MMT : l’acronyme fait fureur, ou horreur, dans les Universités, les marchés financiers et les cercles politiques américains d’abord, puis partout, donc ici.
De quoi s’agit-il ? Au début, d’une conférence d’Olivier Blanchard, l’ancien chef économiste du FMI. Il dit, et calcule, que si un pays s’endette dans sa monnaie et si le taux d’intérêt est inférieur à la croissance nominale, alors le poids de la dette dans le PIB ne pourra que décroître. Mathématiquement imparable, si les fonds empruntés permettent d’accroître le PIB au-delà de leur coût, autrement dit ne sont ni gaspillés ni mal investis (ce qui peut arriver !) et si les nationaux (plus leurs alliés) veulent toujours acheter des bons de leur Trésor (ce qui peut cesser !).

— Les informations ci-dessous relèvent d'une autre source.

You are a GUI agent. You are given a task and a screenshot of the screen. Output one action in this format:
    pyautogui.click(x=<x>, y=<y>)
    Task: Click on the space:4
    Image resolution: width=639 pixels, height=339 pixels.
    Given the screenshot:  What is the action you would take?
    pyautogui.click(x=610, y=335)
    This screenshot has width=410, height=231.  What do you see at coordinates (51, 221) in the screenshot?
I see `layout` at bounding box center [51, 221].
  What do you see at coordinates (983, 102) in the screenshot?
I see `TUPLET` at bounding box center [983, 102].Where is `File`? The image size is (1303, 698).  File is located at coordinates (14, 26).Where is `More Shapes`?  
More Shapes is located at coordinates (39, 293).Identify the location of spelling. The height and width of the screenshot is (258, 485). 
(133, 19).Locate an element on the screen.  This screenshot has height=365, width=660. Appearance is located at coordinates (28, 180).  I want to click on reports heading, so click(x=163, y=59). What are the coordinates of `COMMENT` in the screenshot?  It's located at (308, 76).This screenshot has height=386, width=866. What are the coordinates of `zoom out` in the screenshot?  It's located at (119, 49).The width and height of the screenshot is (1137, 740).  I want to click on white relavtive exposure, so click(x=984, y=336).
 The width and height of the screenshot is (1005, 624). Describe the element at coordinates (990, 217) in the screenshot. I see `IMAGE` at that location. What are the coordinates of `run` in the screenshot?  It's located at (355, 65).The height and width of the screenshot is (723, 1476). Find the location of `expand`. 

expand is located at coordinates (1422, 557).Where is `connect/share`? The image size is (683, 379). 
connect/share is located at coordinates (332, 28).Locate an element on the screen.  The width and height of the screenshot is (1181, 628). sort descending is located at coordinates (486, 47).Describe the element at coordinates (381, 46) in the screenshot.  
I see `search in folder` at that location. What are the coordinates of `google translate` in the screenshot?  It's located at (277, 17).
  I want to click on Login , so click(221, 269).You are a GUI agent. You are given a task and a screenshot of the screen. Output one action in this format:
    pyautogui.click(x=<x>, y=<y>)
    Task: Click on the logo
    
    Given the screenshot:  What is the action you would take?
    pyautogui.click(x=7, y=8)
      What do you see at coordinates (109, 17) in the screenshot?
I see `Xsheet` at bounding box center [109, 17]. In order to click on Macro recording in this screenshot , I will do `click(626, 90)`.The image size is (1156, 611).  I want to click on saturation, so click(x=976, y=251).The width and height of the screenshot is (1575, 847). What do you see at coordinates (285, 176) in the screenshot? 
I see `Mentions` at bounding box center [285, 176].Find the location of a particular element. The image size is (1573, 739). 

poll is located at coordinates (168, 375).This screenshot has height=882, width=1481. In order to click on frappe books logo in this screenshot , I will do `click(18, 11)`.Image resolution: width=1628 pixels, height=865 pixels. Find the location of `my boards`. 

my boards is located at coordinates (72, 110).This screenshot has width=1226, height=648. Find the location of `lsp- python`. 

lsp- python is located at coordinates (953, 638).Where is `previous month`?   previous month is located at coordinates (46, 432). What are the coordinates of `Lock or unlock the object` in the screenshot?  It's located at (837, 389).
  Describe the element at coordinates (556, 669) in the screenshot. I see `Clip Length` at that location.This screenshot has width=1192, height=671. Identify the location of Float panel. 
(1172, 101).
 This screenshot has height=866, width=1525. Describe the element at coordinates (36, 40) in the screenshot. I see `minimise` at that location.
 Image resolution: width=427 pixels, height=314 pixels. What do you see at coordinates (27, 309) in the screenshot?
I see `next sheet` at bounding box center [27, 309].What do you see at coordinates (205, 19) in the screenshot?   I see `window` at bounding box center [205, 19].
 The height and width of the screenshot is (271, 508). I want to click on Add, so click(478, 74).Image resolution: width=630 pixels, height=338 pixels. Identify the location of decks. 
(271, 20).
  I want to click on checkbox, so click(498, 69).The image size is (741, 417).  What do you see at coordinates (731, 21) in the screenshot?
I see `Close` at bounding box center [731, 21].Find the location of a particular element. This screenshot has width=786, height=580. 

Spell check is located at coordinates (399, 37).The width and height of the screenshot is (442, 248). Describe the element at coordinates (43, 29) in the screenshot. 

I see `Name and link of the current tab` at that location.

Les universitaires américains se déchirent.
Kenneth Rogoff (Harvard) dit que c’est un nonsense car tout dépend de la dominance du dollar, pas éternelle, et de taux d’intérêt et d’inflation très bas, ce qui n’est pas acquis. Pour lui, l’indépendance de la banque centrale et le dollar sont en jeu : mieux vaut donc s’endetter à plus long terme, que plus. James Galbraith (Austin, Texas) lui rétorque que si les taux sont si bas, c’est bien la preuve qu’il n’y a pas de panique sur le budget ! Et ce MMT, c’est du pur keynésianisme ! C’est permettre de garantir l’emploi, donc des revenus pour consommer, ce qui donne des ressources à l’état, par l’impôt. Bien sûr, notre économiste note qu’un « grand pays qui emprunte dans sa monnaie ne peut faire faillite » et ajoute : « c’est pourquoi les États-Unis ne sont pas la Grèce et ne peuvent devenir le Venezuela ou le Zimbabwe » ! Ouf !
Les politiques suivent.
Certes, à droite, ils demandent quand même de surveiller cette dette qu’il faudra rembourser un jour. A gauche, ils répondent que les états doivent seulement modérer sa progression, pour rembourser ce qui arrive à échéance bien sûr et en profiter ainsi pour s’endetter plus, pour croître plus. Et ceci d’autant plus qu’actuellement la dette publique monte, et les taux d’intérêt baissent ! C’est la preuve de l’inquiétude géopolitique qui règne, dit Mario Draghi. Mais non, c’est la preuve que les marchés sont plus inquiets du risque de déflation que d’inflation, disent les traders. Non : pire, selon d’autres, c’est la preuve que la « neutralité ricardienne » ne marche plus. Finie cette vieille idée que le déficit d’aujourd’hui fait aussi monter l’épargne, pour payer l’impôt de demain, quand il faudra rembourser. Donc on y va ! Pour la majorité des politiques, quelle que soit la raison de « l’anomalie », il faut en profiter. C’est le moment pour réformer moins vite, avec moins de risques sociaux, et « en même temps » pour augmenter les salaires, sans trop réduire le nombre de fonctionnaires. France ?
Surtout, c’est le moment d’un Green New deal, aux Etats-Unis et ici !
Pourquoi de « l’austérité », quand s’endetter à 10 ans coûte 0% en France, avec une inflation à 1,2% ? Dans une société qui vieillit, il faut investir dans le système de soin. Dans une société qui veut se décarbonner pour s’hydrogénéiser dans 20 ans, il faut investir dans les nouvelles usines et les nouveaux réseaux, en se préparant à mettre le nucléaire en sommeil.
La MMT est une étrange alchimie : la dette nouvelle dissoudrait donc la dette passée ?
D’où vient cette théorie et que prépare-t-elle, si on ralentit les réformes et les investissements porteurs de productivité, si les taux bas font monter les prix des logements et des actions, si les épargnants en obligations se désespèrent et si les banques s’affaiblissent ? Viennent des « populismes » ou des « socialismes ». Ils veulent s’émanciper des « contraintes budgétaires », notamment en zone euro, et distribuer du pouvoir d’achat réel, maintenant que les salariés pensent que leur rémunération augmente trop peu, puisque l’inflation est très faible.
Faut-il jeter les livres d’économie dans l’athanor des alchimistes, ce four où ils cherchaient à faire de l’or, et le bon sens avec ?
C’est oublier les crises des dettes en Amérique latine, Grèce et Turquie aujourd’hui. Un système craque rarement en son centre, plutôt dans ses points faibles : « les États-Unis ne sont pas la Grèce » ! Alors vient la déflation, qui empêche de s’endetter plus, puisque les revenus chutent. Puis vient l’inflation pour tout résoudre, ou mieux : l’hyperinflation ! Derrière la MMT américaine se cache le dollar, qui risque moins que les autres.